Friday, February 21, 2014

Lifetime Customers - A Strategy


Breakdown:
Companies are always concerned with numbers. Numbers represent sales, tax numbers, bottom lines, employee turnover rates, and every other cog in the machine that makes a business churn. However, it is all too often that company leaders are so focused on “hitting the numbers” that something is lost in translation when it comes to creating lifetime customers. It is impossible to judge the value of each customer over the course of a lifetime based on the first transaction they make with your business. This is why every customer should be treated with the same candor and grace. Despite this, statistics show that the average lifetime for customer relationships is only just over three years.
If you plan for your business to be around forever, three years seems like an awfully short expectation for the completion of most customer relationships. In many cases, members of the sales force and the managers who lead them are only hyper-focused on customers who are making a large purchase. Customers who make one large purchase, while valuable, may or may not return. Meanwhile, there could be a customer making a three dollar purchase today, who might become a lifetime customer tomorrow if treated correctly, thus creating more value for the company in the long run than anyone else making a single large purchase. Failing to place equal value on each person who we engage in business can ultimately affect all those numbers we are so overly focused on more than we know.
Opportunity!

While I agree with the sentiment of my colleague who wrote the ‘breakdown’ portion of this blog posting, I disagree from a strategy point of view. Here’s where I agree, “All customers should be treated with respect and the sales and customer service teams should strive to build a strong and lasting relationship with each client. We agree here. At the same time, not all clients are equal. That is, some have way more of an economic impact on the business and therefore need more attention. In the automotive repair industry for instance, a middle aged new customer with 4 cars and a family is worth more to me than a single 25 year old with one vehicle.

I can remember standing in one of my own shops about 15 years ago and a guy walks in and asks for an oil change, so I start a conversation with him. (Note: the guy is dressed in a uniform like he was a factory worker) After a few minutes of ‘chit chat, small talk’ I discover that he’s the HR manager for a company with 300 employees about ½ mile from the store. Now there’s an opportunity!
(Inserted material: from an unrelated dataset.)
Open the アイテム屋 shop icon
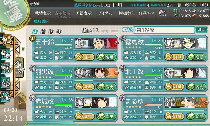Viewport: 210px width, 126px height. pos(162,13)
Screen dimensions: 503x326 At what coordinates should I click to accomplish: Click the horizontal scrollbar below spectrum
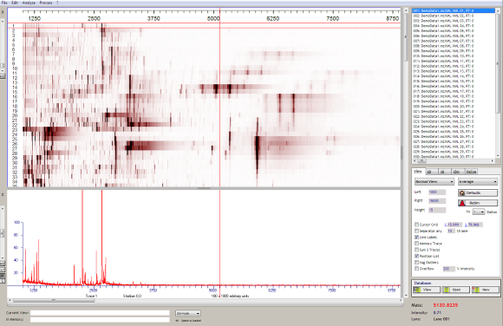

You want to build good relationships that last a lifetime with ‘everyone’ … agreed! But not all prospects or customers have the same economic potential. If you have an ‘approach’ for developing a client, it will pay off in the long run.
In our communication model, building relationship by asking important questions is the first part of the dance and so you need to be prepared and make the time to get to know the customer. They may work for a company which could become a nice fleet account. They could be a home owner with four cars in the family. Or they could be a one car ‘price shopping bottom feeder’! I hate to characterize a customer like that, but we run into them. All they want is a cheap price and that’s it!. Fortunately in my experience, there are not too many of that variety. At the end of the day, you want to be friends with them all, but not all are the same financially.